Liveline
- Genre: Interview / phone-in chat
- Running time: 13:45 – 15:00
- Country of origin: Ireland
- Language: English
- Home station: RTÉ Radio 1
- Starring: Kieran Cuddihy(November 2025- Present) various (June 2025 - November 2025) Joe Duffy (1999-2025) Marian Finucane (1985-1999)
- Produced by: Jack Murphy
- Recording studio: Donnybrook, Dublin 4
- Original release: present
- Audio format: FM and Digital radio
- Website: Official site
- Podcast: Liveline

= Liveline =

Irish radio chat show

Liveline is an Irish radio interview and phone-in chat show broadcast on RTÉ Radio 1 each weekday afternoon between 13.45 and 15.00. The programme, which was presented from 1999 to 2025 by Joe Duffy — "Talk to Joe", — tends to seek the public's opinion on various questions and debates, and invites conversation on current events and controversies. It also gives a platform to those who have suffered grievances or distressing events, and wish to raise awareness of them on the national airwaves. According to The New York Times, it is Ireland's "most popular radio call-in program". According to the Irish Independent, "[Joe Duffy's] greeting at 1.45pm every weekday—"Hello, good afternoon and you're very welcome to Liveline"—is the signal for 400,000 listeners to sit back and await some lively debate or the exposure of a scam or a social scandal".

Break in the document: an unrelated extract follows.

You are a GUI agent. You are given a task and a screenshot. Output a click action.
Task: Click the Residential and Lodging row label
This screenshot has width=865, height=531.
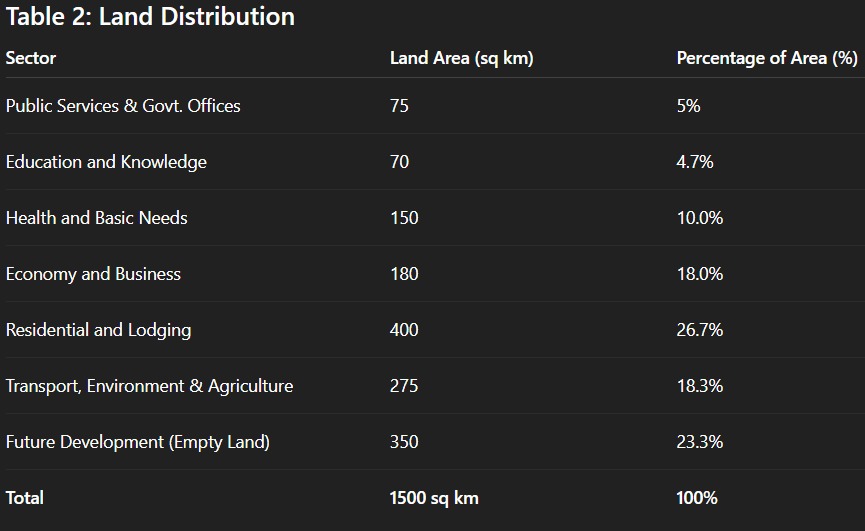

From its initial launch in 1985, Liveline was presented and produced by Marian Finucane and Doireann Ní Bhriain, but was taken over in 1999 by Joe Duffy. During his absence, the role of presenter was typically filled by RTÉ presenters Katie Hannon, Philip Boucher-Hayes, or Damien O'Reilly; or prior to his death, Derek Davis. Sporadically, Liveline airs "Funny Fridays", a comedic departure from the usual programme, which tend to be broadcast from various hotels around Ireland, and before an audience. On "Funny Friday", Joe Duffy was joined by a series of comedians who tell jokes, and perform humorous songs. Regular contributing comedians include Brush Shiels and Brendan "Doc" Savage.

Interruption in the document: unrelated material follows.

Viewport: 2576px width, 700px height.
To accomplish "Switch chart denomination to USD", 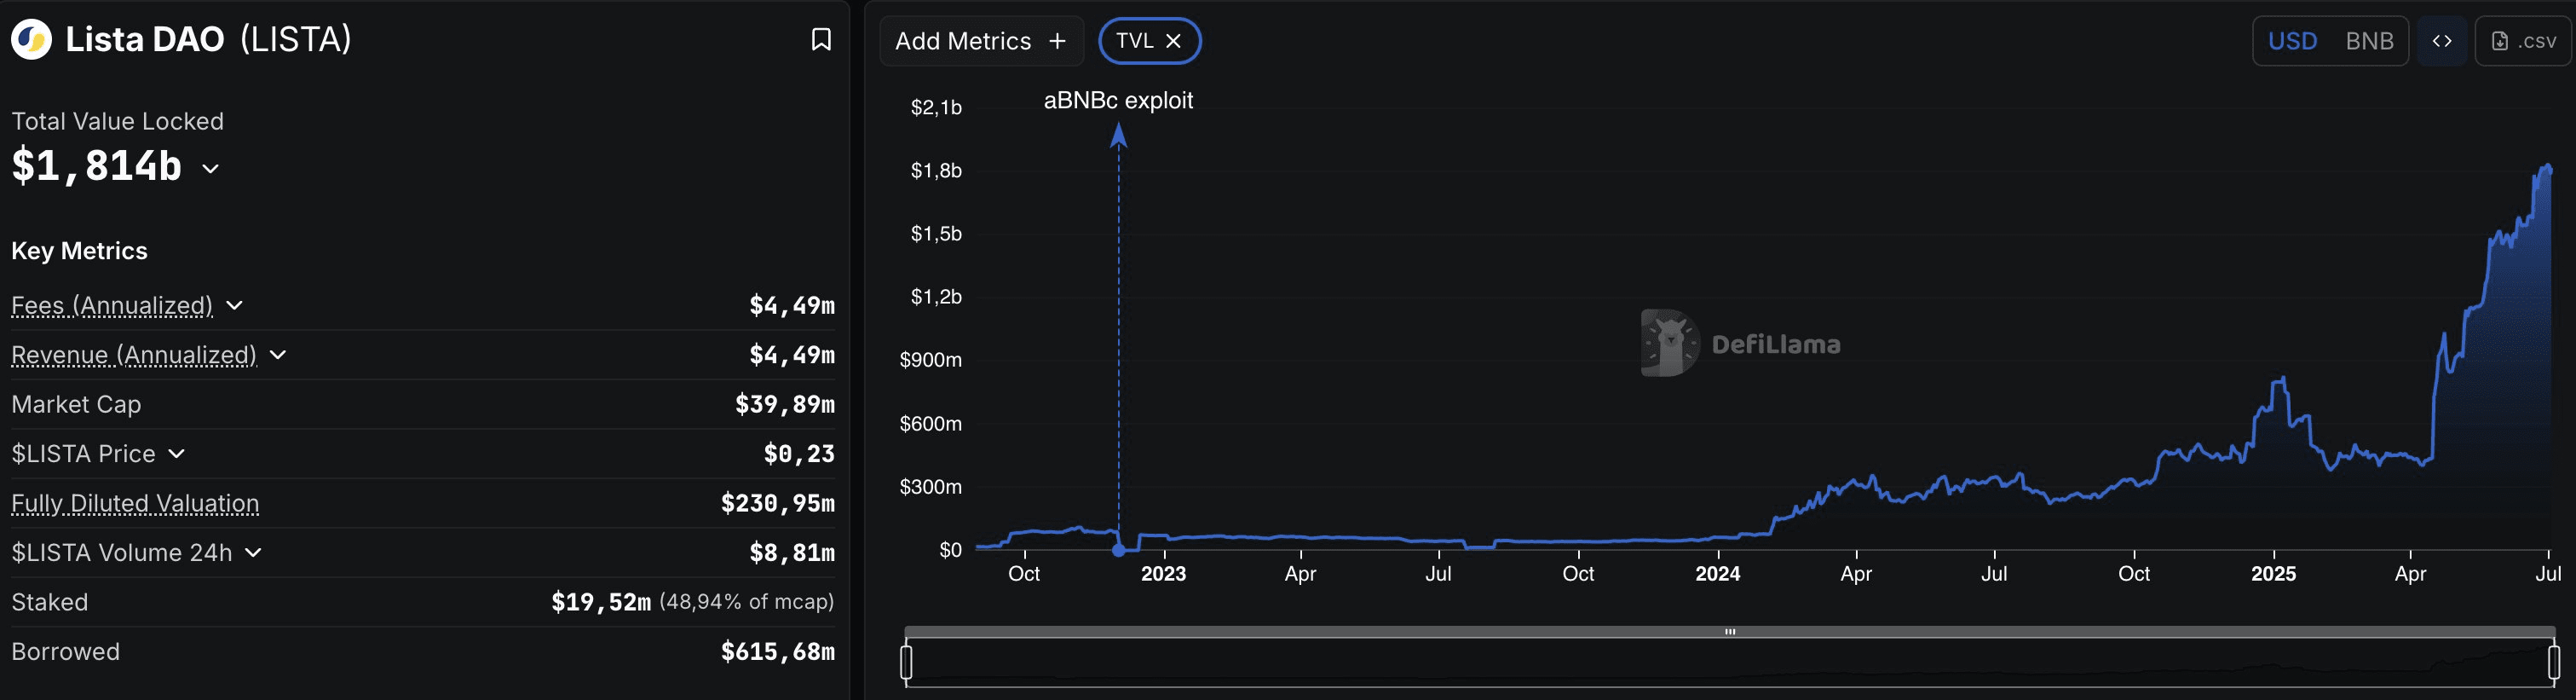I will 2292,41.
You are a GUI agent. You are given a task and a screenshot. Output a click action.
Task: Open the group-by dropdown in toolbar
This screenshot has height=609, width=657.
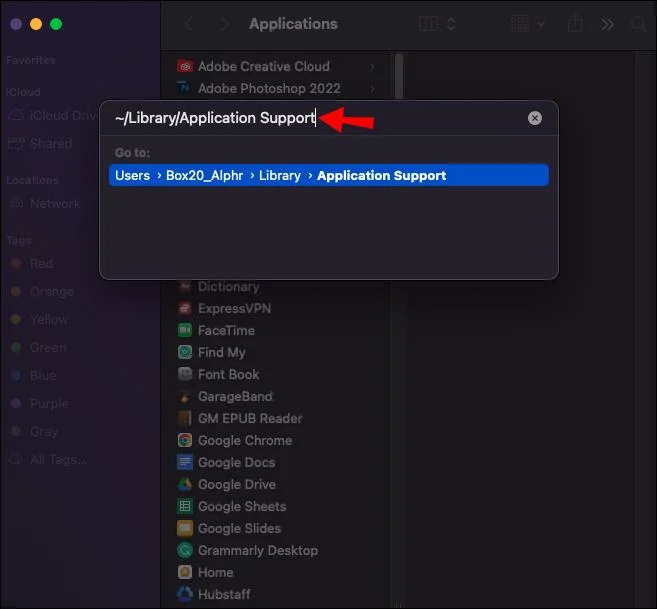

As an example of typical programming, in early August of 2007, Liveline ran a series of programmes focusing on the problems experienced by those who holiday abroad, regaling listeners with stories of the dangers of foreign resorts, and the corruption of Turkish and other local police authorities, and warnings of grasping and inhospitable hotel managements. Equally, the poor behaviour of young Irish holiday makers was also highlighted. Callers also aired their grievances over topics such as bikini-wearing models.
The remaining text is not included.